Ich habe dann bischen weiter gelesen:
ich glaube das Oberthema ist "reproducable builds" https://reproducible-builds.org/
Ganz schon grosses thema:
https://www.youtube.com/watch?v=wRHi8Ui5vWA

Von hier habe ich mitgenommen:
https://pyinstaller.org/en/stable/advan ... ible-build
PYTHONHASHSEED=1 kam ich schon recht weit. Jetzt muss ich noch mit Datum hinbekommen.
Danke

[__blackjack__]

@momo_1212: Mit einem festen Hash-Seed macht man Programme aber unsicherer. Und ich sehe auch nicht wie Du damit jetzt im Nachhinein herausfinden kannst welcher GIT-Stand in der Vergangenheit mal in eine EXE verpackt wurde.

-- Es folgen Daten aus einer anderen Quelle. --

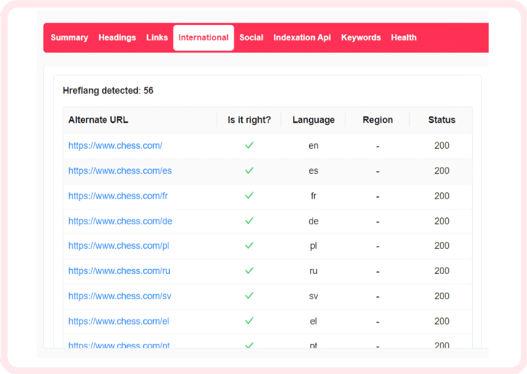Click the Status column header

pos(442,120)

Ich würde da einfach den GIT-Hash beim verpacken in die EXE mit in das Programm stecken, zum Beispiel zur Versionsnummer oder als Versionsnummer. In die Metadaten der EXE und/oder abfragbar vom Programm.

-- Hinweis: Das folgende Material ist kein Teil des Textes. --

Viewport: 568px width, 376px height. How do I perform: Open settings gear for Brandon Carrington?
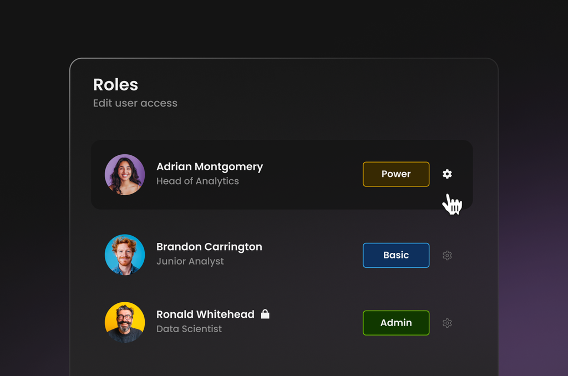click(447, 255)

Ansonsten kennt GIT Tags um so etwas wie Releases — auch Alpha- oder Betaversionen — zu markieren.

[Sirius3]

@momo_1212: die Lösung ist, dass man in seinen build-Prozess den git-Commit einbindet, z.B. in der pyproject.toml Datei als:

Code: Alles auswählen

[tool.setuptools_scm]
write_to = "package/_version.py"
version_scheme = "post-release"

Im Zweifel kann man dann die exe entpacken und diese Datei importieren, oder man hat in seinem Script gleich einen passendes Argument:

Code: Alles auswählen

import argparse
from package._version import __version__

parser = argparse.ArgumentParser(prog='PROG')
parser.add_argument('--version', action='version', version=f'%(prog)s {__version__}')

[DeaD_EyE]

Ich hab jetzt herausgefunden, dass PYTHONHASHSEED nicht random beeinflusst. Also der Seed-Wert von Random scheint unabhängig zu sein. Aber unsicher ist es trotzdem, da durch den Hashseed vieles vorhersagbar ist. Man kann eine erstellte PyInstaller EXE zur Not wieder auseinander nehmen.

https://github.com/extremecoders-re/pyinstxtractor

Beim nächsten Mal einfach eine Versionsnummer hinzufügen. Dann muss man nicht lange suchen.